Of course, as is to be expected during any periods of political instability, one of the first victims in such a political climate is a country’s currency. Brexit hit the British pound, hard, and now European lack of political direction and leadership continues to weaken the euro.

Since the recession of 2008 when the USD reached almost 1.60 to the euro, the European currency has weakened dramatically, even toying with parity to the greenback. Recent political worries have seen the European currency weaken again, and after testing the lows of 1.05 USD to the euro in December of 2016, it has now strengthened slightly pushing back to test the 1.20 level during the early months of 2017.

Technical analysis charts suggest that this euro strength is likely to be short lived, and analysts suggest that it would have to show consistent strength, pushing through a resistance level of 1.25 USD to the euro to suggest any kind of new positive trend in the euro’s favor.

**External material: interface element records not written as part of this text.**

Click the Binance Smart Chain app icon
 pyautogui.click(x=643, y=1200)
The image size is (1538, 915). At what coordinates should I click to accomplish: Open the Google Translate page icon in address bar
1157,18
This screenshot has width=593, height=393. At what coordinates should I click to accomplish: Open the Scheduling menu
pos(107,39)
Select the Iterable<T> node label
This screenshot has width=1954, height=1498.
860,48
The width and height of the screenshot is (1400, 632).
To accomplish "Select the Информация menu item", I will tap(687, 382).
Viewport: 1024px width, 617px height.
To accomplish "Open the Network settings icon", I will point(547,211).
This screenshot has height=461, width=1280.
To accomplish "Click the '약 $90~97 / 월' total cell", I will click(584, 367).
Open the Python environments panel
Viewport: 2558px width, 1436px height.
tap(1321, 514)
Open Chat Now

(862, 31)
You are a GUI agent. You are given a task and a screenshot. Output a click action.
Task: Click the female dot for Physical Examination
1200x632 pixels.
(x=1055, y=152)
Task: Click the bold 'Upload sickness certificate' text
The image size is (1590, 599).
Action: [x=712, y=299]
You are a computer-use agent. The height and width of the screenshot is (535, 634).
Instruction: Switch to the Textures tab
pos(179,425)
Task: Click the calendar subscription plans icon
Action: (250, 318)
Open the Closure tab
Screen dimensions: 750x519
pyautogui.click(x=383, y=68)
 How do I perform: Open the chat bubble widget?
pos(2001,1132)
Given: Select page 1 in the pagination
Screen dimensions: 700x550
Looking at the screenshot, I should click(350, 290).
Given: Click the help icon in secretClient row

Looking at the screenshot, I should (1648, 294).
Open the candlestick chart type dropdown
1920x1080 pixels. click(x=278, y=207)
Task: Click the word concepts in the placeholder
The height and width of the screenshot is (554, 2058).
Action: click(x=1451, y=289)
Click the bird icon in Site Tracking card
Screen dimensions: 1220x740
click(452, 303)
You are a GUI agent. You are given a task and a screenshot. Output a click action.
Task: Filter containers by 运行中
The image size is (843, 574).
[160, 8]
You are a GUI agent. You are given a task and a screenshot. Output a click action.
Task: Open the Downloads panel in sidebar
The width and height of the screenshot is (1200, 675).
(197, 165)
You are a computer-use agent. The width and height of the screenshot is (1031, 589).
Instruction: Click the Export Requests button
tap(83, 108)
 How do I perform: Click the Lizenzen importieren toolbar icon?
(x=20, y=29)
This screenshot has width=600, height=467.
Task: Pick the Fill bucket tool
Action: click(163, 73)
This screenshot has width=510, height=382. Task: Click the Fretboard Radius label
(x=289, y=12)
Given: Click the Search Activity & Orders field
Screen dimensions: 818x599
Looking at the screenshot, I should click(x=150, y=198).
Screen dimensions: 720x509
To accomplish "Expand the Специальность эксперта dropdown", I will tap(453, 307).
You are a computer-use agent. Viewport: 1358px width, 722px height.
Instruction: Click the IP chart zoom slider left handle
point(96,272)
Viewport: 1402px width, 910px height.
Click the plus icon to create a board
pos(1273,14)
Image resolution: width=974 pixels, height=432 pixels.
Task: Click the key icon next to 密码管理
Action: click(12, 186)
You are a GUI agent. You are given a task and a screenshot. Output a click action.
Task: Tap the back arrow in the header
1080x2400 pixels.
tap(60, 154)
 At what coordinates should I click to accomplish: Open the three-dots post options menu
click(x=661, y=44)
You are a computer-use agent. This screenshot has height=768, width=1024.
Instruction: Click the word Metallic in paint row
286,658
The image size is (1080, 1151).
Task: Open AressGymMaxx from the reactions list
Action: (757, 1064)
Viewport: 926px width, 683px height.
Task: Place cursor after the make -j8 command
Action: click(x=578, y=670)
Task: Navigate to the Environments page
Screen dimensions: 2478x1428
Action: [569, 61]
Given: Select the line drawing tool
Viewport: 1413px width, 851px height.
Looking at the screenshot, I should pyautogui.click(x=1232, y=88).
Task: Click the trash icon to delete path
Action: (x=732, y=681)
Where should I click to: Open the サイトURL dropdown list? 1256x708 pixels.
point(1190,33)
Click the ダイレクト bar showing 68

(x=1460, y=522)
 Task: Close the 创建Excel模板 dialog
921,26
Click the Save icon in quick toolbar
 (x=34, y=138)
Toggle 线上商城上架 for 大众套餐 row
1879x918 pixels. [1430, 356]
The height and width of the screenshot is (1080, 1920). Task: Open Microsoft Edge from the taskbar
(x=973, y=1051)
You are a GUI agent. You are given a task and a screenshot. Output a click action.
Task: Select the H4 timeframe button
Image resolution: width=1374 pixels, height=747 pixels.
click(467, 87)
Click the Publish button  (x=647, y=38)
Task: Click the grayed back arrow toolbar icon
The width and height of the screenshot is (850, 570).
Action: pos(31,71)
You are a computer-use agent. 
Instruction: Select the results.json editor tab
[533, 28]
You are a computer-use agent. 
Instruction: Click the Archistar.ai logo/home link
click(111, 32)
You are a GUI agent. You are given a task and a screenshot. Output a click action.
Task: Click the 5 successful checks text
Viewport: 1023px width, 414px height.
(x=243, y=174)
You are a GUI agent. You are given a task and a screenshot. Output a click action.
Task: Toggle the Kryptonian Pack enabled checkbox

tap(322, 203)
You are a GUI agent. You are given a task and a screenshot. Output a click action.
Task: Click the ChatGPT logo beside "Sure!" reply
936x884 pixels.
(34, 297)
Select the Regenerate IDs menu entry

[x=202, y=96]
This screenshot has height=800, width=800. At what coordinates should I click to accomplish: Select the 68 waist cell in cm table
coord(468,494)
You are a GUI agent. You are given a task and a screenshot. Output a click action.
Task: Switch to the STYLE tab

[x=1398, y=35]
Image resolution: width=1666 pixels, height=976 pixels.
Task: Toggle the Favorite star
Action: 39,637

Current political trends, be they technological, or humanitarian, are likely to lead to further political instability on the continent of Europe. The potential ripple effects from such uncertainty can most likely be felt in the future direction taken by the European currency. Low European interest rates, reflecting the continued weakness of European economies are also likely to be experienced for the foreseeable future. Add to this the very real concern of other European countries wanting to de-list from Europe, taking the lead from the United Kingdom, then it is inevitable that further economic instability, particularly felt by the European currency, is on the cards.